Greg stared at the coffee maker, its red light blinking like a dying firefly. He’d plugged it in three times, jiggled the cord, and even whispered, “Come on, buddy,” but the machine remained as inert as a sock in a dryer. By 7:03 a.m., his patience had hardened into a solid block of frustration.
The French press sat in its usual spot, but when Greg tried to plunge it, the plunger stuck mid-swoop, as if the device had developed a sudden aversion to teamwork. He tugged until the rubber gasket squeaked like a disgruntled raccoon. The coffee grounds, now a sludge of despair, oozed over the edge of the carafe.

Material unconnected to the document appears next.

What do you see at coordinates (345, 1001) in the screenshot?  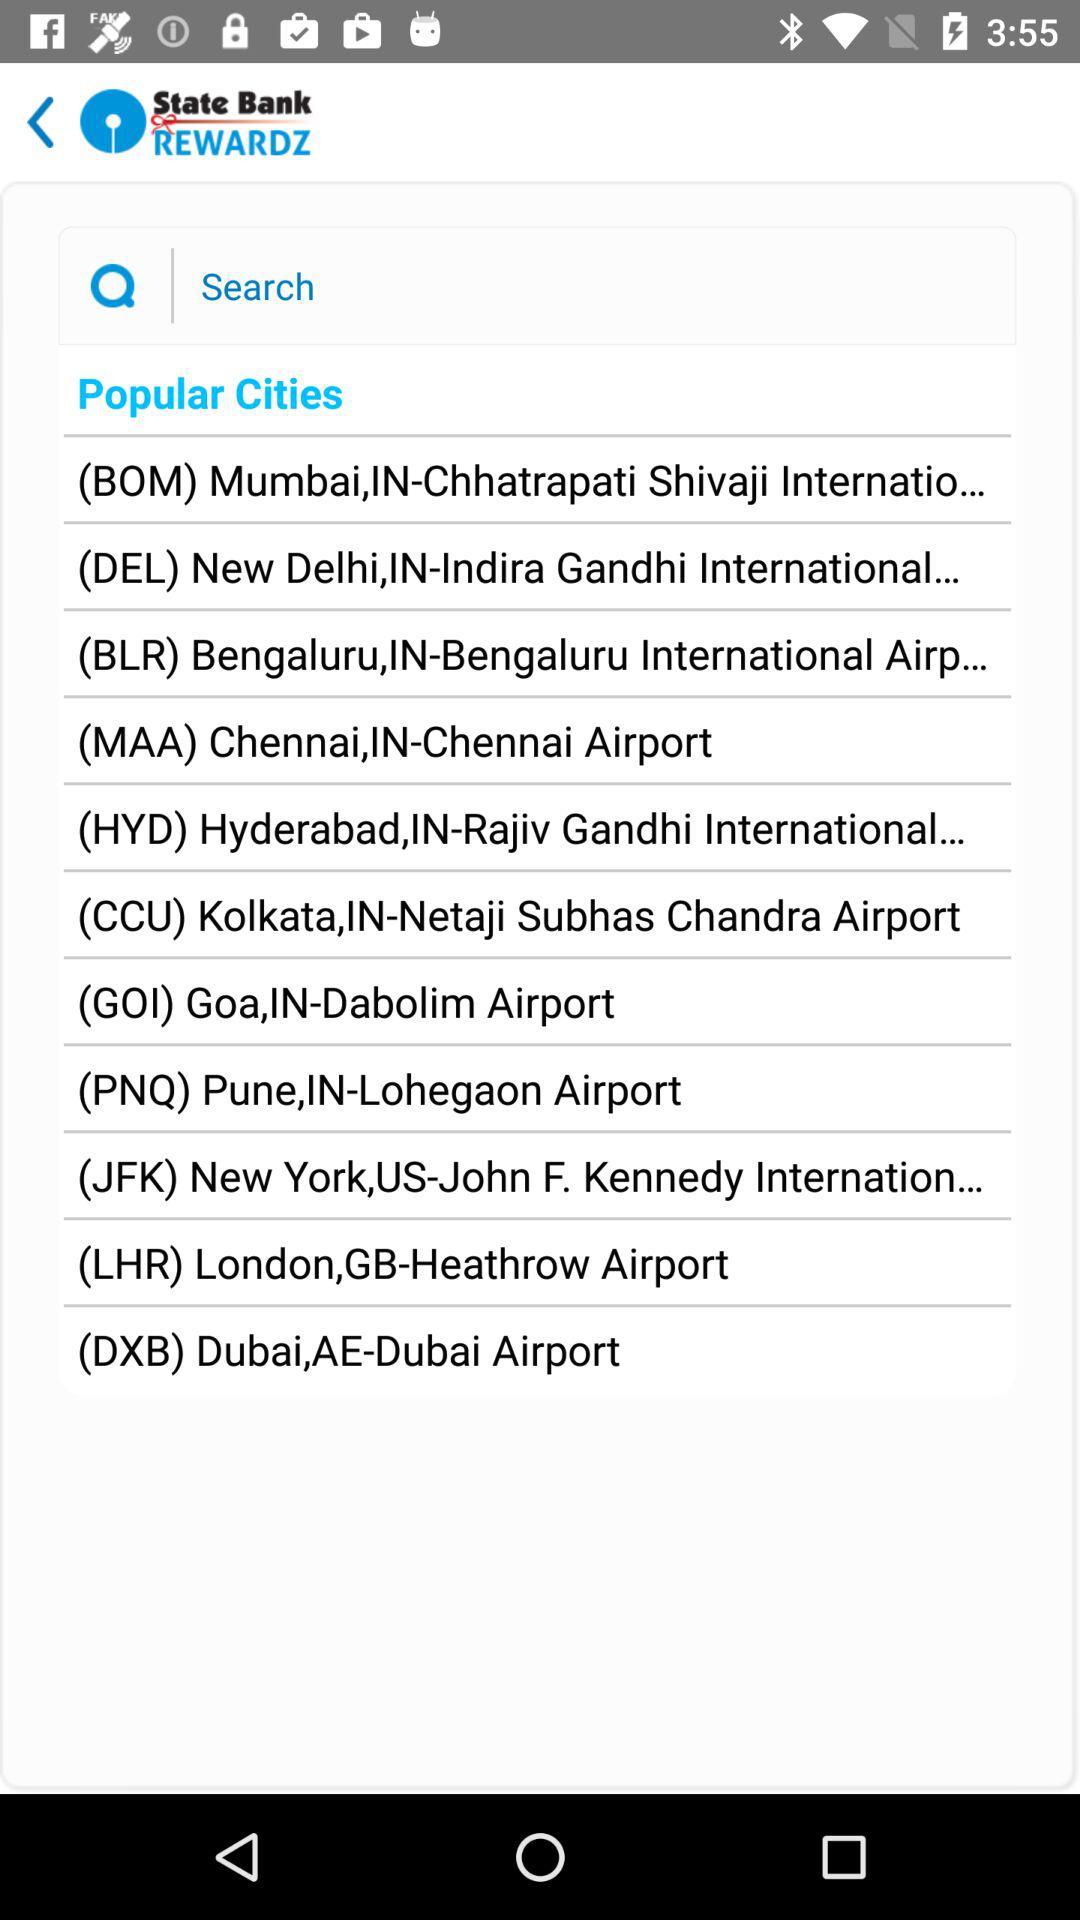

By 7:15, Greg had resorted to the stove. He turned the knob to high, only to hear a pop and a faint smell of burnt hair. The burner was dead. He checked the circuit breaker—everything else was fine. The stove, it seemed, had joined a cult of inanimate objects determined to sabotage his mornings.
Desperate, Greg grabbed a mug, poured lukewarm water from the tap, and microwaved it. The oven beeped twice, then emitted a smell reminiscent of overcooked rubber ducks. He sipped the result: bitter, hot, and vaguely metallic. His cat, Sir Whiskers, watched from the counter, tail flicking like a metronome of judgment.
At 7:29, Greg gave up. He drank the sludge, squinting at the ceiling as Sir Whiskers knocked a stack of cereal boxes into a pyramid of chaos. Somewhere, a coffee bean was rolling its eyes.